The absence of labour market reform deepens divisions between the privileged and the precarious. The young and the over-50s are particularly vulnerable. The state's finances erode, reducing its ability to promote social cohesion. Increasingly focused on its internal economic difficulties, France steadily loses its influence in Europe and the world.
La peau de chagrin
(A Diminishing Asset)
Unwilling to make the difficult choices, France muddles along as best it can, faithful to the adage that "policies with obscure objectives cannot completely fail". Insufficient investment in higher education and research results in high-technology businesses relocating elsewhere. French industry retreats into areas - such as luxury goods, food and nuclear power - that are sheltered from competition from low-cost Asian exporters.
The economy steadily loses its competitiveness and the trade balance deteriorates sharply. High long-term employment persists. There is social sclerosis and a very slow modernisation of public services. Anxiety spreads as the French fear they are the victims of globalisation rather than its masters. France sees some of its European partners, such as Ireland, the Nordic countries and the UK, shoot ahead while others catch up fast and eventually outdistance it too.
L'elixir de longue vie
(The Elixir Of Long Life)
France takes the painful steps necessary to reform and flourish. It introduces more flexibility into its labour market, gets a grip on its public finances - giving the government more room for manoeuvre - and invests heavily in education, training and research.

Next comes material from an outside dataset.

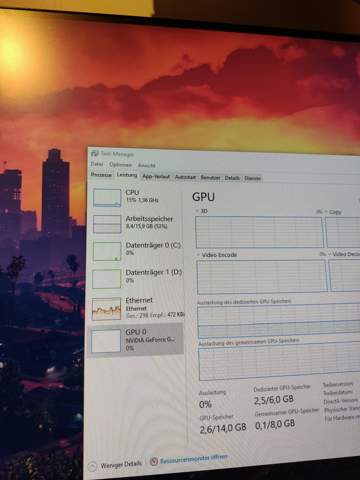Open the Ansicht menu
Screen dimensions: 360x480
pyautogui.click(x=147, y=165)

Following consultation among government, business leaders and trade unions, France develops a coherent strategy to benefit from globalisation. French industry focuses on its strengths - fashion, chemicals, pharmaceuticals, computer software, cars and aerospace. The "Made in France" label becomes synonymous with excellent design and luxury.
France attracts more foreign investment and increases its exports to the developing world. Small- and medium-sized businesses are supported, creating many new jobs. More efficient and better-financed public services channel government money to where it is most needed to redress social concerns.
France modernises its farming sector, concentrating on value-added products. This helps Europe reform the Common Agricultural Policy and eases multilateral trade talks. Thanks to its growing prosperity, a more confident France regains a leading role in Europe and helps improve environmental standards and international development.